Data entries
•••••

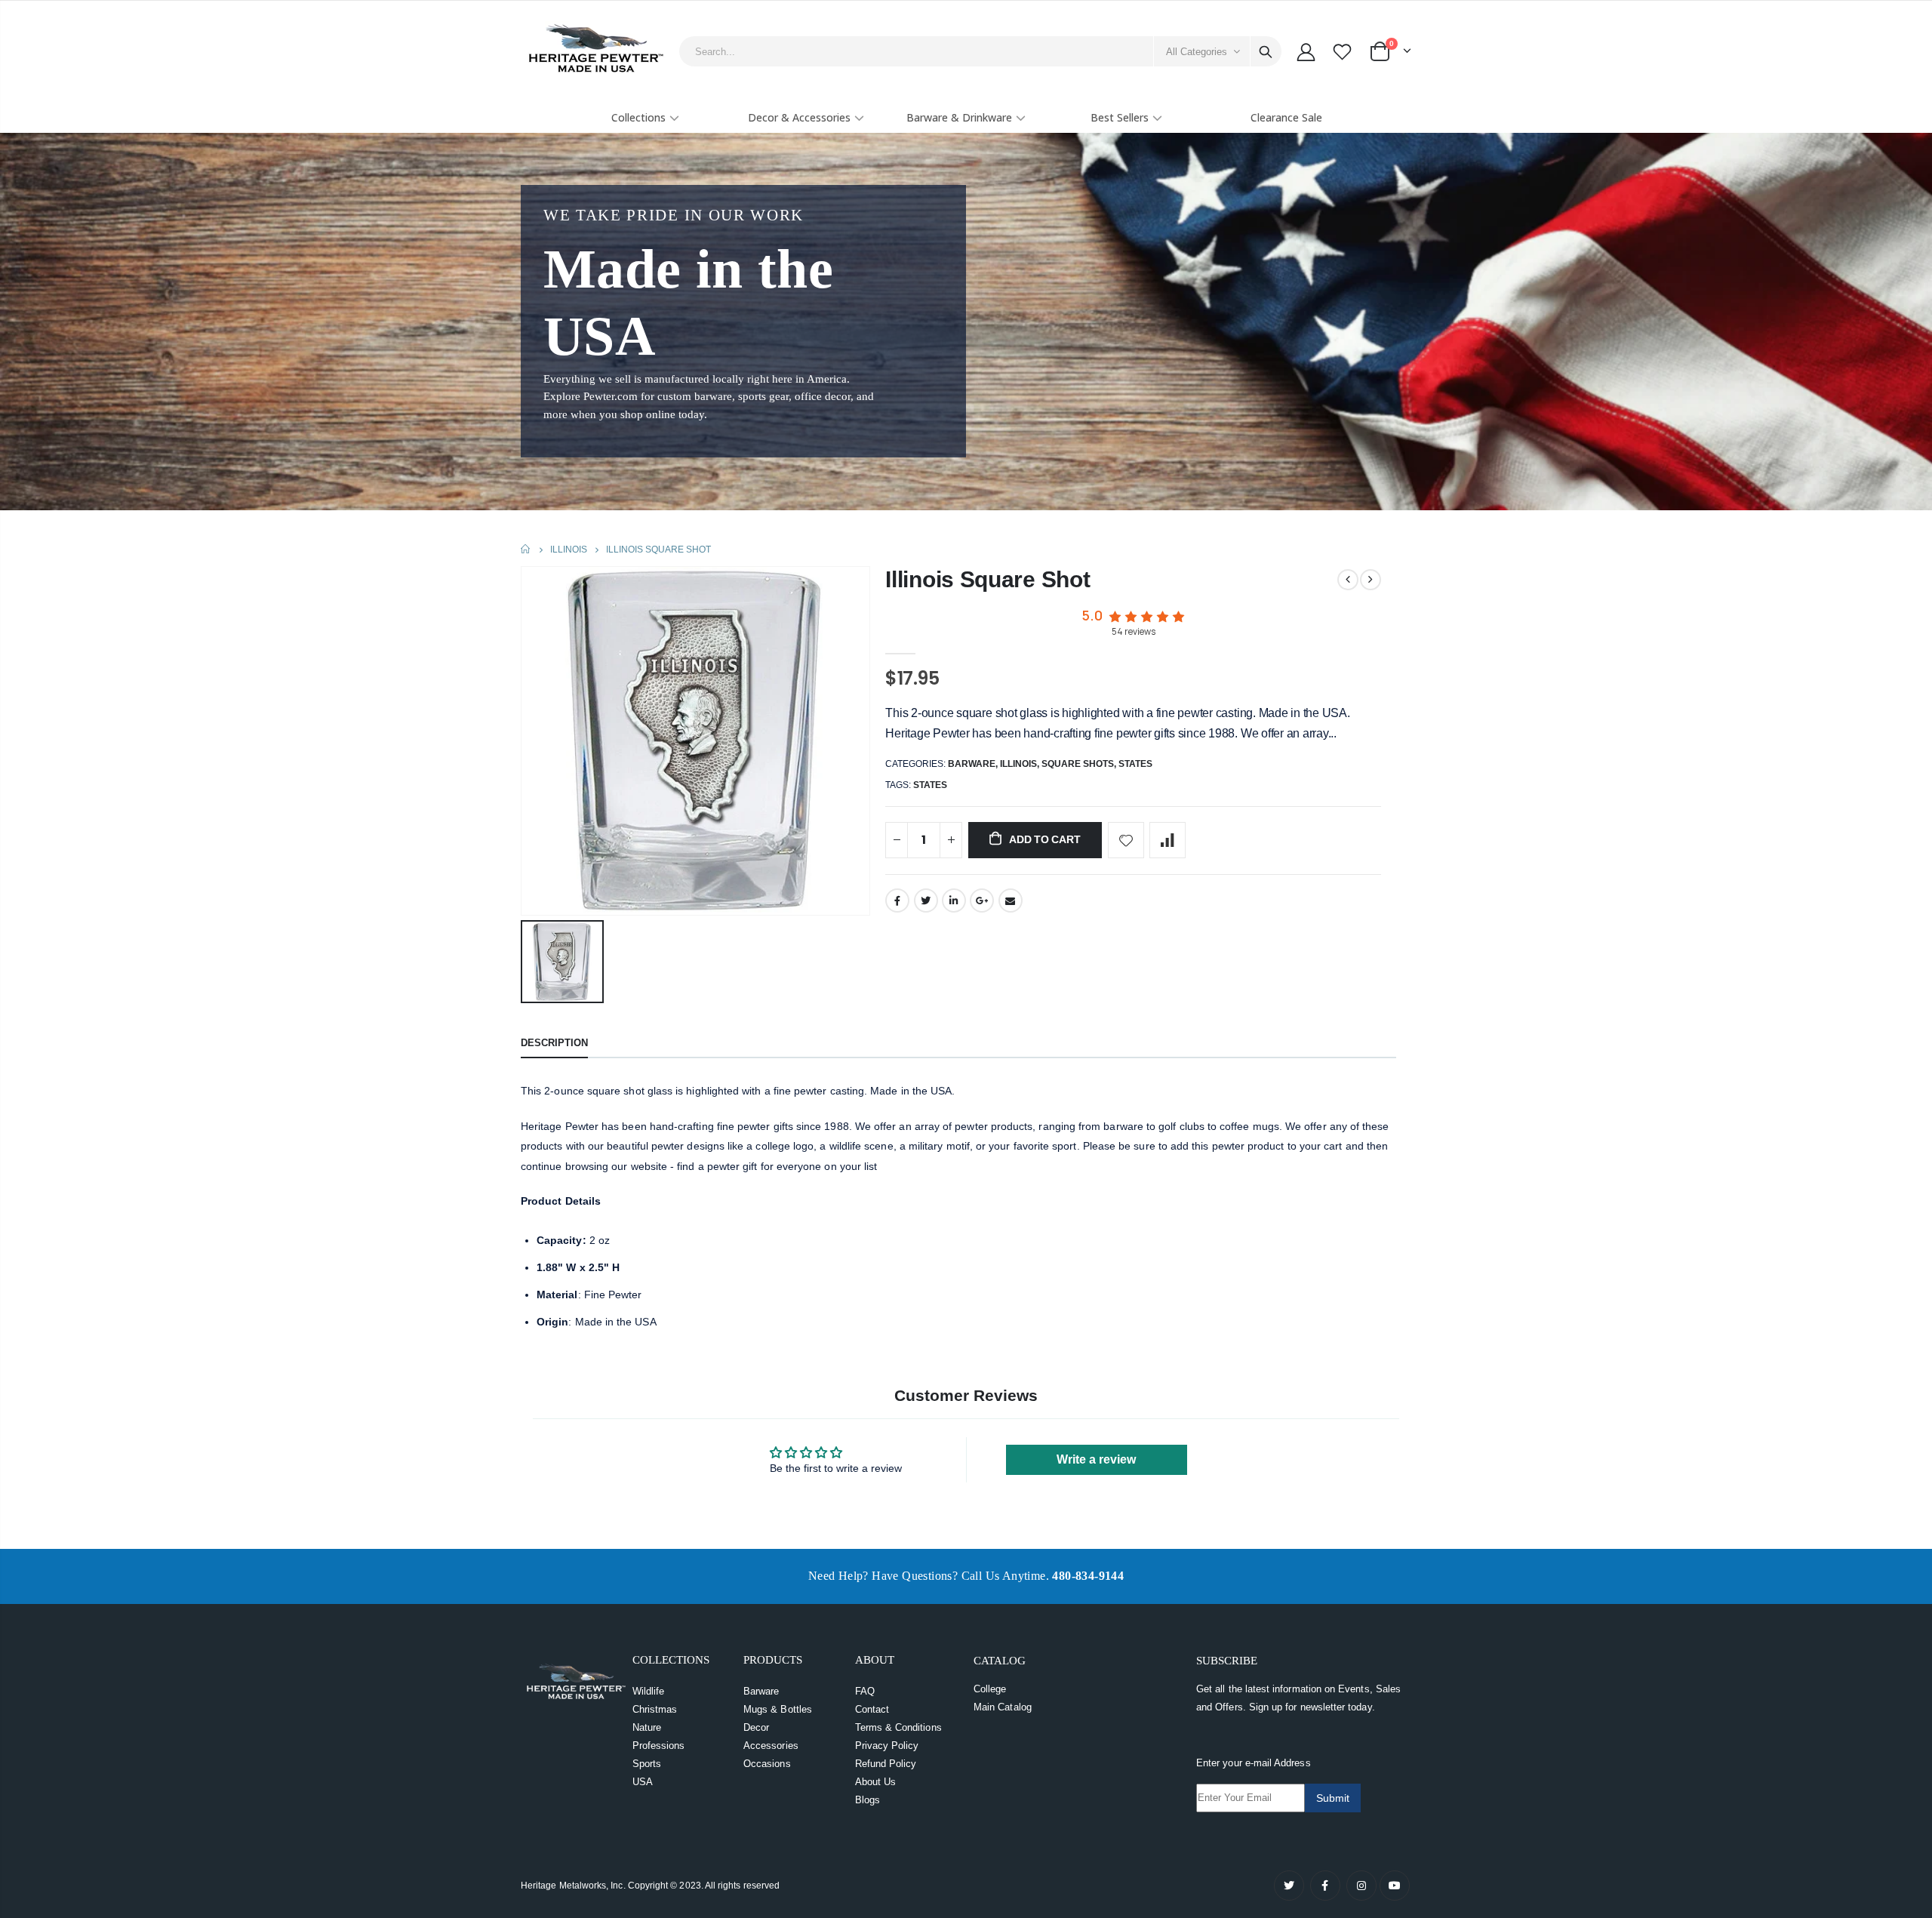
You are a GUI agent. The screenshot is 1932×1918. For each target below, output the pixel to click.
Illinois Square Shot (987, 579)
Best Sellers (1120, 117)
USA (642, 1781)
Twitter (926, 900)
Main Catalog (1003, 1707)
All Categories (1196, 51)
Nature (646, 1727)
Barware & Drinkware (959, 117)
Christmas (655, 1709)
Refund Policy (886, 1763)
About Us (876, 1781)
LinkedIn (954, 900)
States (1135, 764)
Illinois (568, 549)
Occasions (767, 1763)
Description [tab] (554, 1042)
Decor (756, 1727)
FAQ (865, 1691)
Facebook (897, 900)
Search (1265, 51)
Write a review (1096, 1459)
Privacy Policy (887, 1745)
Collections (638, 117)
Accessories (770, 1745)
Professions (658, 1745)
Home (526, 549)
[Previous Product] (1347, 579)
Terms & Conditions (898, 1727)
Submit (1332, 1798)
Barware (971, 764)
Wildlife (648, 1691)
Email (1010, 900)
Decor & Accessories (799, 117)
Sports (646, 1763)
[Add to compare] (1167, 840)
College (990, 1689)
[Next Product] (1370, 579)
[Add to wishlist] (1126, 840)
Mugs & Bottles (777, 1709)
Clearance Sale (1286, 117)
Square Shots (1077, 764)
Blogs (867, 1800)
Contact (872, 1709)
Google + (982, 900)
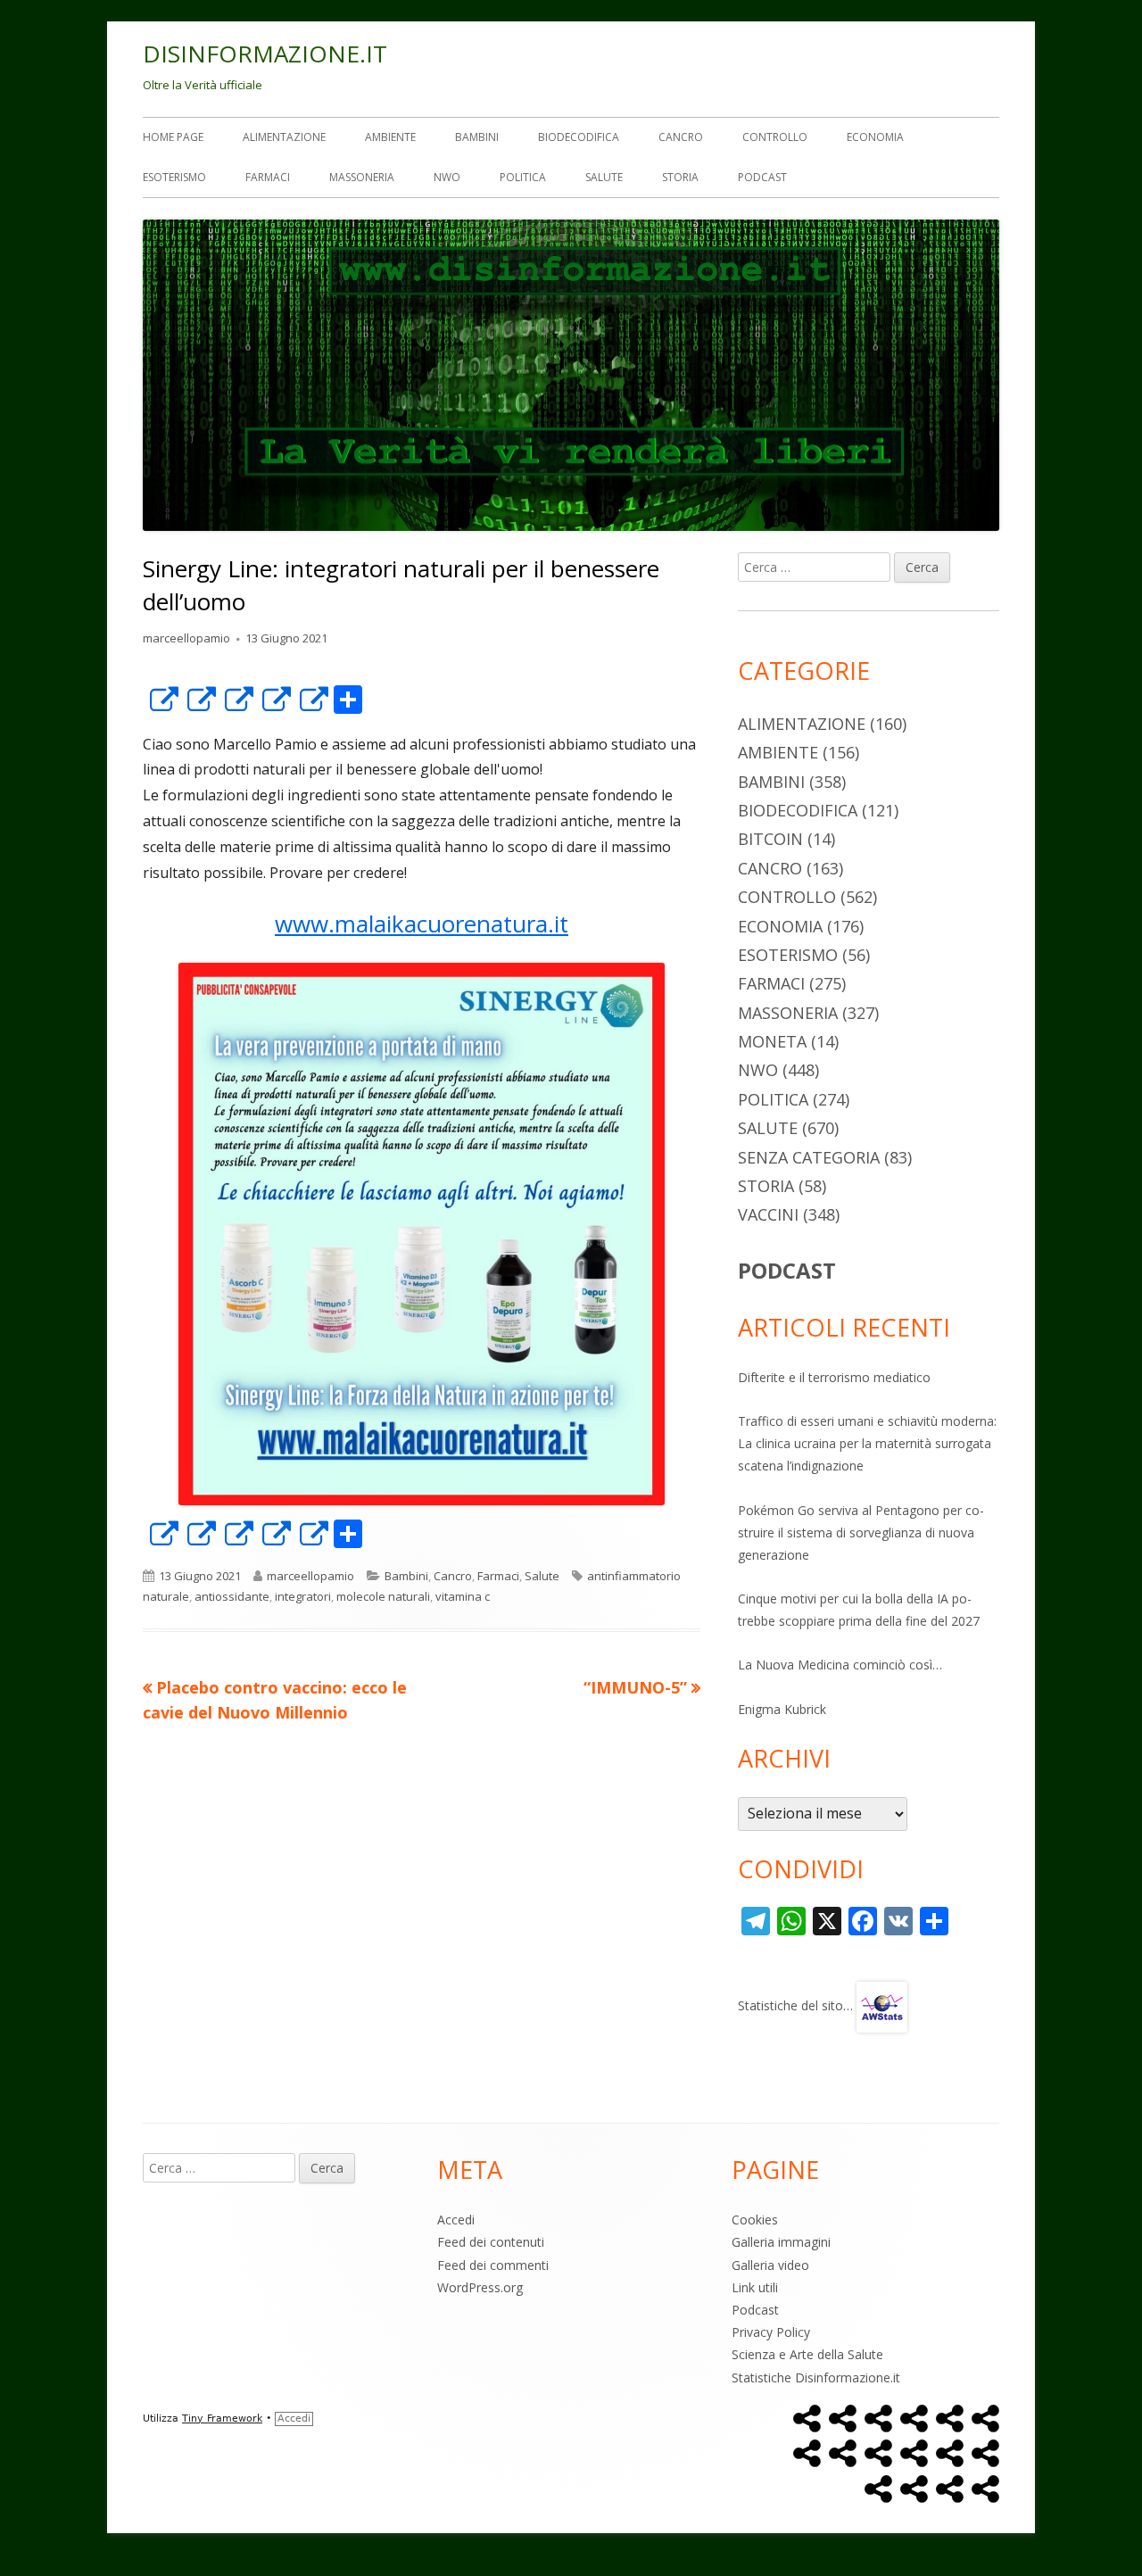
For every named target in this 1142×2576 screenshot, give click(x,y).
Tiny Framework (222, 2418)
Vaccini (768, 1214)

•••••

### AIM OF THE EXERCISE
Please output only the lines running from the one that holds "Google + (982, 900)" through the last line of the entries, both ends included, without any images.

### ANSWER TO THIS TASK
Google + (982, 900)
For every named target in this 1142×2576 screenshot, give click(x,y).
Tiny Framework (222, 2418)
Vaccini (768, 1214)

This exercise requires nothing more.